In-person learning will remain suspended at schools across the GTA for the time being.

The Ford government had already announced that students in the five COVID-19 hot spots - Toronto, Peel, York, Windsor-Essex and Hamilton – would be learning from home until at least Feb. 10.

But it had left the door open to schools reopening in other regions with lower levels of COVID-19 transmission, giving Chief Medical Officer of Health Dr. David Williams until today to make a recommendation.

In a news release issued late Wednesday afternoon, the Ministry of Education confirmed that it will permit schools to resume in-person learning in seven different public health units as of Jan. 25.

In-person learning will, however, remain suspended across the GTA after Williams decided to recommend that the closure of schools in Durham and Halton regions continue “for the time being.” School closures will also be extended in a wide swath of other public health units, including Niagara and Simcoe Muskoka.

Schools in northern Ontario are not affected by the decision, as they were already allowed to resume in-person instruction on Jan. 11.

Records shown –

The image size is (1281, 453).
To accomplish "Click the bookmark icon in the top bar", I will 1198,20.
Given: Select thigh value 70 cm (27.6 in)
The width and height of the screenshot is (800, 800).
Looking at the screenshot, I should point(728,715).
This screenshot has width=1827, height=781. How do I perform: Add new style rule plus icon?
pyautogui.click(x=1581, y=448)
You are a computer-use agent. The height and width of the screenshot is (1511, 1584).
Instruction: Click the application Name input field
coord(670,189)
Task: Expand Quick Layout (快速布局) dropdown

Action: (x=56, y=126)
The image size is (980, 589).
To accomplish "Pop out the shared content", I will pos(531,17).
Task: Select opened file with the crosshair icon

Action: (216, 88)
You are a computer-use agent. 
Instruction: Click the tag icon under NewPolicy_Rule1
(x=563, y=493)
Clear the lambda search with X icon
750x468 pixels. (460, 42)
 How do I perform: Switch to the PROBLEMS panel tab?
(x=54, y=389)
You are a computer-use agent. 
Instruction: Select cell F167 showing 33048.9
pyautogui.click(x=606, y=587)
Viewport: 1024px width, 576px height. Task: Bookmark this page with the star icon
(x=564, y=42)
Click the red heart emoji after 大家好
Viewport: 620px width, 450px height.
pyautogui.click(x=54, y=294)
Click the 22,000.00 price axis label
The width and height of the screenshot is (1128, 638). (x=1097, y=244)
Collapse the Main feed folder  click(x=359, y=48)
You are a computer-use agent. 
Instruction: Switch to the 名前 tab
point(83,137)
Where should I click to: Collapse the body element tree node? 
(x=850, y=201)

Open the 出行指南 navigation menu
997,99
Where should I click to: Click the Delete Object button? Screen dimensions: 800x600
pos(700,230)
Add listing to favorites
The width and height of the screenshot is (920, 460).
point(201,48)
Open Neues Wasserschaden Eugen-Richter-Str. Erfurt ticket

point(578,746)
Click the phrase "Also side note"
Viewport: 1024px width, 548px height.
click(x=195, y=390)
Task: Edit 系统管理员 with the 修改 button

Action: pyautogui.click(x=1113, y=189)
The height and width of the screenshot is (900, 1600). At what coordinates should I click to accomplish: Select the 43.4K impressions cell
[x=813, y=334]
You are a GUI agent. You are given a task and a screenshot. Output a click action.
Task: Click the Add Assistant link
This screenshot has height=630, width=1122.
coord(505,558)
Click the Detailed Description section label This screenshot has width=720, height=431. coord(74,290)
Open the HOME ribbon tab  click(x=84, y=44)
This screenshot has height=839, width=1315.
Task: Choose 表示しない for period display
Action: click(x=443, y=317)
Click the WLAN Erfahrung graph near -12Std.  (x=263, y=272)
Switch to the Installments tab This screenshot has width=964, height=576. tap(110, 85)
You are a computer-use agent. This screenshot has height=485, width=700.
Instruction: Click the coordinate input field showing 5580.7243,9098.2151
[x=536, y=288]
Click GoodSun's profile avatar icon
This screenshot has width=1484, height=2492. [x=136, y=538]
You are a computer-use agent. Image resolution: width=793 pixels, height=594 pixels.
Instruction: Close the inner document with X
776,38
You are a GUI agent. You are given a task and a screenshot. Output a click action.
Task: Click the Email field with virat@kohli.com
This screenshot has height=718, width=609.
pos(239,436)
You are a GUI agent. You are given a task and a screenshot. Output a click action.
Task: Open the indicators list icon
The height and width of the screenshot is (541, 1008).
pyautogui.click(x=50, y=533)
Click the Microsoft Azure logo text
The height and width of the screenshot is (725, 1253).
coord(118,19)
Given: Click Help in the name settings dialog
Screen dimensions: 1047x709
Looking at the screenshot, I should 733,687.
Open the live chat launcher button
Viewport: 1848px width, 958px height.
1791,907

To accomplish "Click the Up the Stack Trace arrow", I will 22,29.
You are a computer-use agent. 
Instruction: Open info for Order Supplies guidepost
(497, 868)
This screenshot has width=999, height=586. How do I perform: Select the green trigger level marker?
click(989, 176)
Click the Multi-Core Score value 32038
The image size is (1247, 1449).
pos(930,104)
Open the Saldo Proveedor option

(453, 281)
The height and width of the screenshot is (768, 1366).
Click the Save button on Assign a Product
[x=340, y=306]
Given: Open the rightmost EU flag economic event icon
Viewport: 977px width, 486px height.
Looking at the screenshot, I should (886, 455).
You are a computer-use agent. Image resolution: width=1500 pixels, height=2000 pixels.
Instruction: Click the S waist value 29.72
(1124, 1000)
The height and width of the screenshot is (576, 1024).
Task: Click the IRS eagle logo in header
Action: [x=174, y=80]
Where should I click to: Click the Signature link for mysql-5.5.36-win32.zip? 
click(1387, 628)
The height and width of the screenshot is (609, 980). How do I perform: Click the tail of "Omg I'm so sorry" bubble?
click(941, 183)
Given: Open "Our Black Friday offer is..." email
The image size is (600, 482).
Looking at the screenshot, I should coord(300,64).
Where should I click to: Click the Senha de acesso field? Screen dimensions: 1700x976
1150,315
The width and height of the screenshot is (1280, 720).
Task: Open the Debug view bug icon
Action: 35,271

Study questions –
A) Reproduce the passage of the school closures article between "In-person learning will remain" and "make a recommendation.", inclusive.
B) Translate the following sentence from the school closures article into French: "Schools in northern Ontario are not affected by the decision, as they were already allowed to resume in-person instruction on Jan. 11."
C) Pick up the school closures article after its final sentence and write its continuation.

Answers for the tasks –
A)
In-person learning will remain suspended at schools across the GTA for the time being.

The Ford government had already announced that students in the five COVID-19 hot spots - Toronto, Peel, York, Windsor-Essex and Hamilton – would be learning from home until at least Feb. 10.

But it had left the door open to schools reopening in other regions with lower levels of COVID-19 transmission, giving Chief Medical Officer of Health Dr. David Williams until today to make a recommendation.

B) Les écoles du nord de l'Ontario ne sont pas touchées par cette décision, puisqu'elles avaient déjà été autorisées à reprendre l'enseignement en personne le 11 janvier.

C)
The public health units where schools will be able to reopen are as follows:

  • Grey Bruce Health Unit
  • Haliburton, Kawartha, Pine Ridge District Health Unit
  • Hastings and Prince Edward Counties Health Unit
  • Kingston, Frontenac and Lennox & Addington Health Unit
  • Leeds, Grenville and Lanark District Health Unit
  • Peterborough Public Health
  • Renfrew County and District Health Unit

Wednesday’s announcement effectively means that schools will remain closed in the 20 of Ontario’s 34 public health units, including all of the ones located in the GTHA.

The province also says that there are nine school boards where some schools will be closed and some will be open because they span mutiple public health units.

In a statement, Minister of Education Stephen Lecce said that “getting students back into class” remains his government’s top priority and that a number of measures are being implemented in the boards permitted to reopen, including asymptomatic testing.

Lecce, however, did not say when schools in other regions might be allowed to reopen and the release only stated that “the Ministry of Education, in consultation with the Chief Medical Officer of Health, will continue to closely monitor public health trends in these regions.”

More than 7,000 students and staff tested positive

The online learning regime has forced parents to make sometimes uncomfortable and maddening adjustments, balancing work inside or outside the home with the needs of their kids, along with making sure everyone has space and sufficient internet bandwidth to access class.

Throughout the fall term, the subject of transmission of COVID-19 in schools challenged officials, with medical experts and Minister of Education Stephen Lecce saying spread in schools was caused by prevalence of infection in the wider community.

During the term, more than 7,000 students and staff tested positive for the virus and at least one education worker died.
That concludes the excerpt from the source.